Есть в жизни плохое, а есть и самое худшее, думал он тогда. Он и Флеминг включились в работу — стали помогать молодым полицейским, что примчались перегородить боковые улицы — Ленстер-лейн и прочие, — перекрыть Клэр-стрит и Нассо-стрит, пропуская только “скорые” и спасателей. Они не знали, что случилось, кто и почему это сделал, только по рации слышалось сквозь помехи, что есть много пострадавших на Парнелл-стрит и Толбот-стрит — преподобный Толбот[27] ходил в цепях, в знак покаяния. За что такая страшная кара простым людям, что возвращались майским вечером домой после рабочего дня? На Парнелл-стрит одна из погибших была беременна двойней, рассказала ему Джун, когда он добрался наконец до дома, усталый, как охотничий пес, что носился по кочкам от восхода до заката. В девять вечера в новостях показали кадры с Саут-Ленстер-стрит, сделанные из-за барьера, который он своими руками помогал возводить.

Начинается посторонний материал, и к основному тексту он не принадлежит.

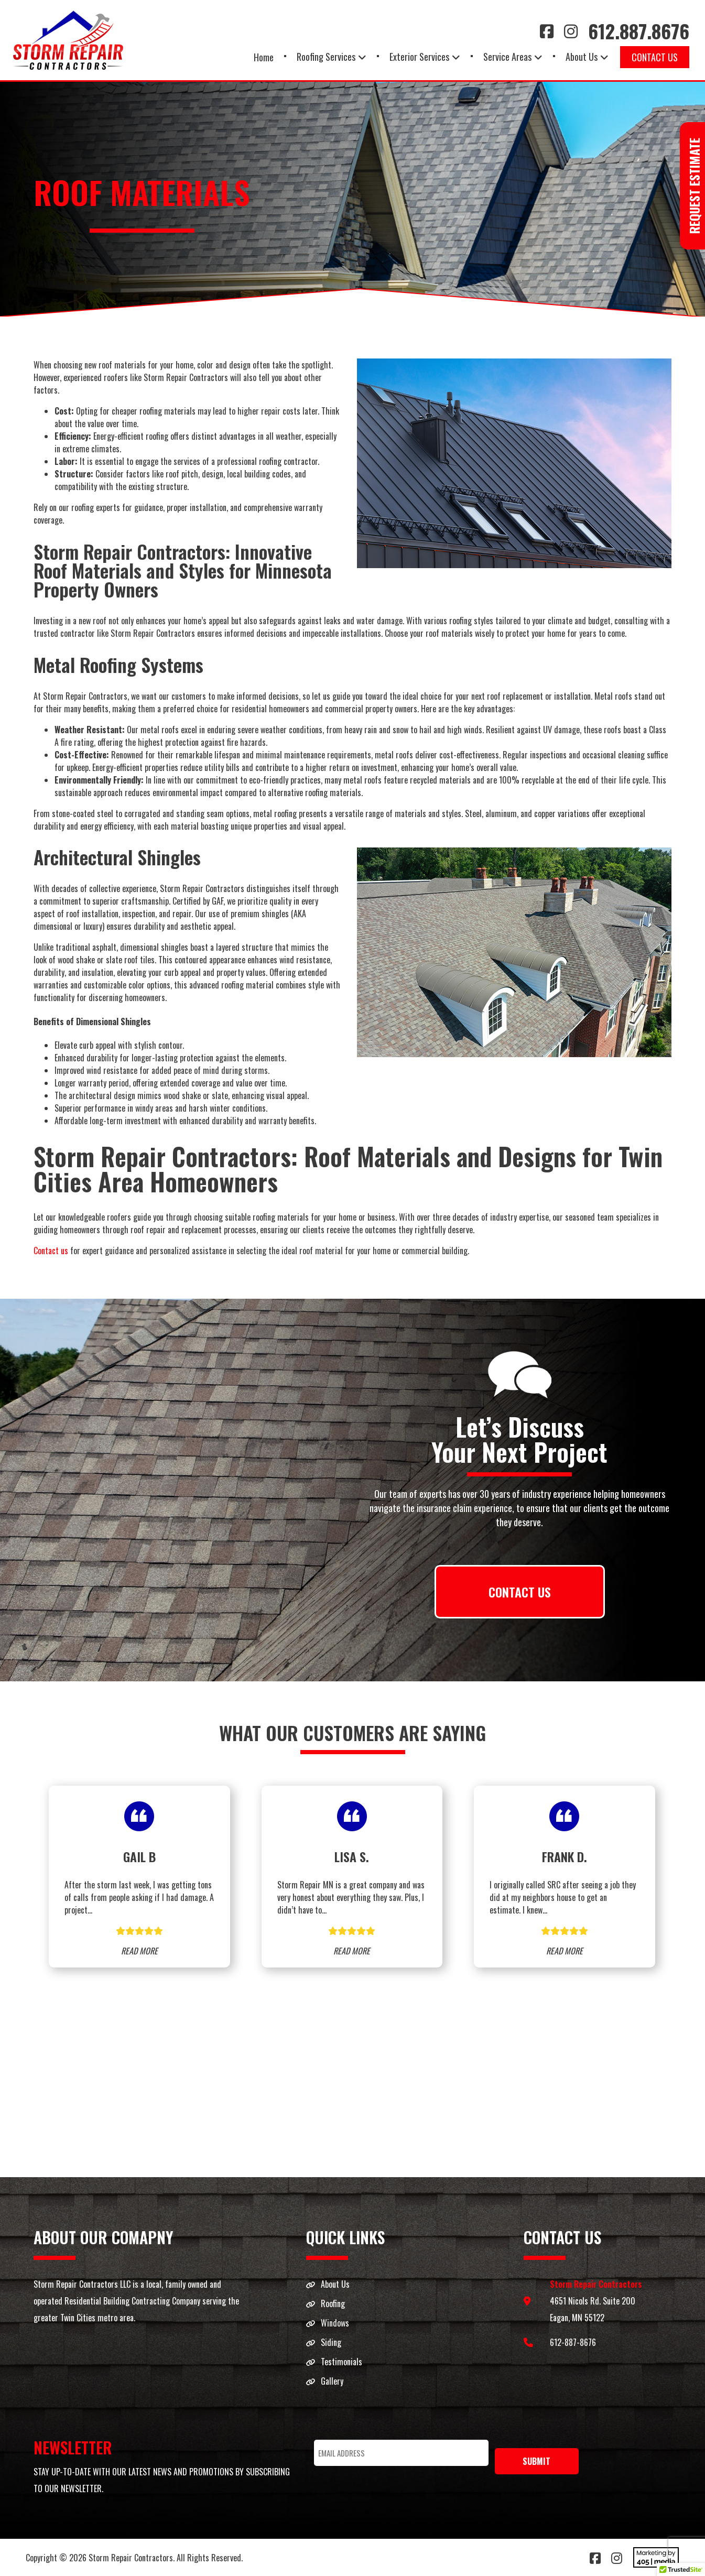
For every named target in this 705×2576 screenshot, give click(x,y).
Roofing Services (326, 56)
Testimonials (341, 2361)
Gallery (332, 2381)
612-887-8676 (573, 2342)
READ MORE (139, 1950)
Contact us (51, 1250)
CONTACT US (520, 1591)
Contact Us (655, 57)
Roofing (333, 2303)
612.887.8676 (638, 31)
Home (264, 57)
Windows (335, 2323)
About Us (582, 56)
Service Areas (507, 56)
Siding (331, 2342)
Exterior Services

Он тоже, кажется, мелькнул в кадре — чуть поодаль, возле ограды колледжа, занятый каким-то делом. Такому нигде не учат. Они сидели вдвоем в Динсгрейндже, далеко оттуда, и благодарили судьбу за детей, за все, что дала им жизнь. Тома затрясло в кресле, как от подземных толчков, его прошиб пот, и от его стонов проснулись дети, прибежали, забрались к ним на колени, Джо в пижамке с Паровозиком Томасом, Винни в новой ночнушке из Лондона. Есть в жизни плохое, а есть и самое худшее. Его так трясло, что Джун позвонила доктору Браунли, и тот примчался из дома, из Монкстауна, дал Тому две успокоительные таблетки, а сам кивал лысой головой, и во взгляде читалась тревога и сострадание, намного сильнее, чем того требовал врачебный долг. Общественные события, личные трагедии. Доктор Браунли снова кивнул.

— Вы пережили ужасное — у вас шок, как после боя.

— Я воевал в Малайе, и там меня ни разу не трясло.

— Сейчас другое дело, — ответил доктор, — это рядом с домом.

— Мой дом, — отозвался Том, как будто слова эти сами по себе были домом, крепостью. Самые нужные слова. — Мой дом.